Sundance 2026 Review: THE MOMENT, Surface-Deep Charlie XCX Mockumentary
Charli XCX’s meteoric rise as a mega-pop-star has been anything but meteoric.
It’s been a slow, upward descent, from posting videos on a long-defunct social-media platform, MySpace, in 2008 at the age of sixteen, to signing with a record label two years later, followed by mixtapes, collabs, and ultimately, a series of albums, each one bigger than the last, culminating with the 14-track album, “brat,” two years ago and the subsequent social media frenzy that turned Charli XCX into a worldwide pop-cultural phenemenon.
That might as well have been a decade ago and the late, lamented summer of 2024. Since then, “brat summer” has congealed into a rapidly fading pop-cultural, vaguely remembered collective memory.
For “Charlie XCX,” the lightly tweaked iteration of the British mega-pop-star in writer-director Aidan Zamiri’s over-familiar mockumentary, The Moment, however, “brat summer” didn’t end in the summer of 2024. It never ended. And it might just never end. Note: As with all things, it should have ended and did, in fact, end.
The Moment takes its structure from every behind-the-scenes/making-of documentary, centering itself on Charlie XCX as she faces the trials and tribulations of mega-stardom while planning her upcoming arena tour in support of the “brat” album. With the usual hangers-on, mostly useless except to promote themselves and their products or hype up Charli XCX, and few friends deserving of the term, except Celeste (Hailey Benton Gates), Charli XCX’s creative designer, Charli XCX faces familiar challenges, pulled in different, conflicting directions, specifically a record label executive, Tammy (Rosanna Arquette), her brand-obsessed manager, Tim (Jamie Demetriou), and a concert documentary filmmaker, Johannes (Alexander Skarsgård).
As portrayed by Skarsgård, the cartoonishly self-centered Johannes especially proves himself a particularly noxious thorn in her side. Pushing Charli XCX to adopt a more family-friendly attitude and approach, Johannes gradually takes over Celeste’s role, eventually pushing Charli XCX’s onetime friend, confidante, and creative partner to the margins.
Meanwhile, Charli XCX, floundering under the weight of unrealistic expectations and the voracious demand for her time from label executives, brand sponsors, including an ill-conceived “brat” credit card, and super-fans, starts to eye the exits, if only temporarily.
Notwithstanding the fictionalized Charli XCX’s ambiguous descent into artistic compromise and creative dissolution, The Moment gives its most villainous, anti-art moments to Johannes, a middling talent over-impressed with his own opinion, a corporate tool who blindly considers himself a “true artist,” and ultimately, the biggest obstacle to Charli XCX’s reaching her creative potential as a concert performer.

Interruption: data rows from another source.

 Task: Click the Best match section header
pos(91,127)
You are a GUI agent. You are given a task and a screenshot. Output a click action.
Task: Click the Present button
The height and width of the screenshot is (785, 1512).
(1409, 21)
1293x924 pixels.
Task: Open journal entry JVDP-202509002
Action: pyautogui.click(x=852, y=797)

All of his ideas are stale (one comes directly from Coldplay's outdated arena performances), unoriginal, or plainly the output of a mediocre mind. He’s also, at least in this telling, exactly what the so-called captains of industry and their unrelenting demands for corporate commercialization from musical artists of Charli XCX’s stature.
As Charli XCX 2.0, Charli XCX 1.0 proves herself an unsurprisingly deft, capable performer. Playing the meta-game several levels deep, Charli XCX acquits herself well, delivering a finely grained, easily believable performance as a mega-pop-star teetering toward self-implosion. Whether she can break away from her Charli XCX persona or not remains an open question, but if her small, if no less hilarious turn as a frustrated medical student in Gregg Araki’s latest subversive sex comedy, I Want Your Sex, is any indication, she might have a long, fruitful career as an onscreen performer, too.
For all of Zamiri’s flash and sizzle, though, The Moment never rises above a formulaic, surface-deep satire of the music industry and its suppression of artistic expression and creativity. Encounters with hyper-exaggerated versions of Rachel Sennott in a nightclub and Kylie Jenner add little beyond underlining that the lives of the wealthy, shallow, image-conscious elite are nothing like our own.
Even more disappointingly, The Moment barely includes any of Charli XCX’s music from “brat” or from any of her earlier albums. We only get a few snippets, often interrupted or cut short by whatever else is going on onscreen.
It’s a definite missed opportunity, one among many, to showcase what makes Charli XCX not just a pop diva, but a culture-redefining mega-pop-star.
The Moment premiered at the 2026 Sundance Film Festival. It is now playing in select movie theaters, via A24 Films, and will open nationwide on Friday, January 30.